Main objective of the study shall be as under: 
 
Ø  To evaluate the prescribing patterns of doctors among the pregnant women presenting to antenatal clinics of a gynecological hospital, primary and community health centres and those reporting at private gynecological clinics.
Ø  To ascertain the choice, strength, dosage forms and duration of treatments prescribed to the pregnant women at study units and stratify them as per WHO ATC/DDD methodology wherever applicable.
Ø  To perform cost analysis of drugs prescribed to pregnant women.
Ø  To evaluate the prescribing patterns using WHO drug use indicators among the study population.

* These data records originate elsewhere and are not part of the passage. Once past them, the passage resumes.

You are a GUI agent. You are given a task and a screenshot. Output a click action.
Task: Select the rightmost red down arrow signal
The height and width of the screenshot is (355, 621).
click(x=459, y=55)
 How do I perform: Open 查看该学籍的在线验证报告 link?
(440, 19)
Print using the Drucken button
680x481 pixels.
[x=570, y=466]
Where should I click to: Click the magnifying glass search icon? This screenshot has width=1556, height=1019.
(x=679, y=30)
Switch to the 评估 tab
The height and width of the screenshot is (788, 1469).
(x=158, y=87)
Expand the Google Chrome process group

Ø  To evaluate the pharmaceutical care services including patient counseling, drug information and pharmacovigilance services available to patients at the study hospital.
Ø  To assess prescribing practices of the prescribers and dispensing practices of pharmacists.
Ø  To assess the use of traditional remedies by the pregnant women.
Ø  To evaluate the adherence of patients towards their prescribed medications using Morrisky’s patient adherence questionnaire.
 
Data from a random sample of prescription slips shall be captured on the day of the facility visit (roughly 20-25 slips per facility). Prior consent of the respective medical heads of the facilities shall be sought in addition to the oral consent of the patients. Analysis of prescription slips is required to contribute towards understanding the level and pattern of irrational prescription practices, if any.
 
Feasibility:
 
Information on the use of drugs during pregnancy is scarce and rather anecdotal. Careful consideration of the benefit to the mother and the risk to the fetus is required when prescribing drugs during pregnancy. Total avoidance of pharmacological treatment in pregnancy is not possible and may be dangerous because some women enter pregnancy with medical conditions that require ongoing and episodic treatment (e.g. asthma, epilepsy, hypertension). Also during pregnancy new medical problems can develop and old ones can be exacerbated (e.g. migraine, headache) requiring pharmacological therapy. The fact that certain drugs given during pregnancy may prove harmful to the unborn child is one of the classical problems in medical treatment.
 
Drug utilization studies on pregnant women focus on the potential teratogenic effects traditionally. However drugs can influence foetus during entire time of pregnancy. Furthermore toxic manifestations of intra uterine drug exposure may not be revealed many years after the time of birth. The potential long term consequences of intra uterine exposure to drugs emphasise the importance of studying drug exposure during pregnancy and prolonging follow up beyond the time of birth.
 
The health sector in Jammu and Kashmir is unique Indian state beset by many challenges. A combination of weak institutional capacity, limited access to modern equipment and infrastructure, and shortage of healthcare personnel has limited the effectiveness of health service delivery in the State. Patients are deprived of good pharmaceutical care services on the use of medicines like patient counseling services, drug information services, adverse drug reaction monitoring services etc due to non-availability of qualified clinical pharmacists in either government or private sector. However the reasons for and consequences of such a drug utilization pattern have not been documented anywhere in the literature.